When It Comes to Soap, We Should All Be Flower Children

flower children

There’s a really nice 5-oz patchouli bar soap made in Milwaukie, Oregon that greets you on its belly band wrapper with the words “Hello flower child.”

It’s a phrase that applies specifically to the patchouli soap blend, but it speaks to a larger audience as well. Not just to current flower children, but to those who should be. And in the world of soap – where synthetics prove themselves daily to be incompatible with our bodies and the environment and herbal soaps prove just the opposite – we should all be flower children.

The More We Know

Here’s the thing about skincare. Soap shouldn’t be an irritant. When the lye soap made in frontier kettles burned the skin, soapmakers got better at fat-to-lye rations. There’s a lesson there.

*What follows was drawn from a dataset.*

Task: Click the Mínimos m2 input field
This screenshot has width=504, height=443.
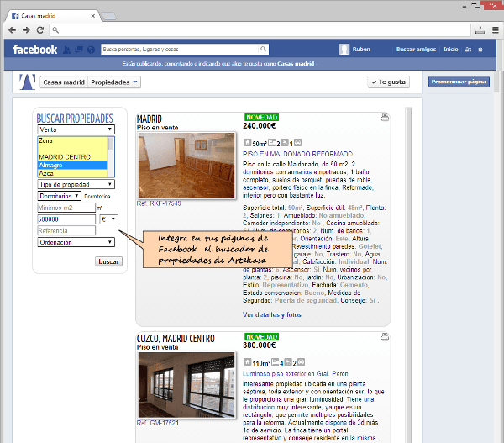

Synthetic soap is the modern version of lye soap that burns the skin. At its heart it’s a detergent, requiring a surfactant for lather, preservatives to weather months in a warehouse, and several synthetic moisturizers to prevent the detergent from stripping the skin.

The Opposite of What Should Happen

The simple truth is, skin aggravations aren’t initiated by the body. They’re reactions to substances the skin comes in contact with. And most of those substances, with repeated uses, are skincare products.

In a more sensible world, skincare products would be made not to irritate the skin. Manufacturers would put in the time to perfect their foundations and add only what skin can accept. But in this less sensible world, where flash and surface sell best, most of the products we use to care for our skin – lotions, creams, make-up, and soap – actually contribute to skin conditions and aggravate them over time.

Stop the Madness

The key to avoiding the circular madness of commercial skincare is using soap – real soap – that doesn’t contain aggravating synthetic ingredients. For customers with eczema who’ve had success with our soap, it’s not because our soap is medicine. It doesn’t heal eczema. It simply doesn’t contain the ingredients that inflame, irritate, or cause eczema to begin with. It minimizes both the redness and itching these customers have always associated with using soap.

More and more, synthetic, mass-produced products – food, clothing, skincare – are being challenged by better alternatives. The emphasis in food is real. In clothing and skincare, it’s compatibility. Both are reflections of the same desire to be more in sync with what we put in and on our bodies.

For our customers with eczema who’ve had success with our soap, the proof is simple. Using our soap doesn’t irritate and cause flare-ups. It’s because our soap is compatible with their skin. Which is what we should all be looking for.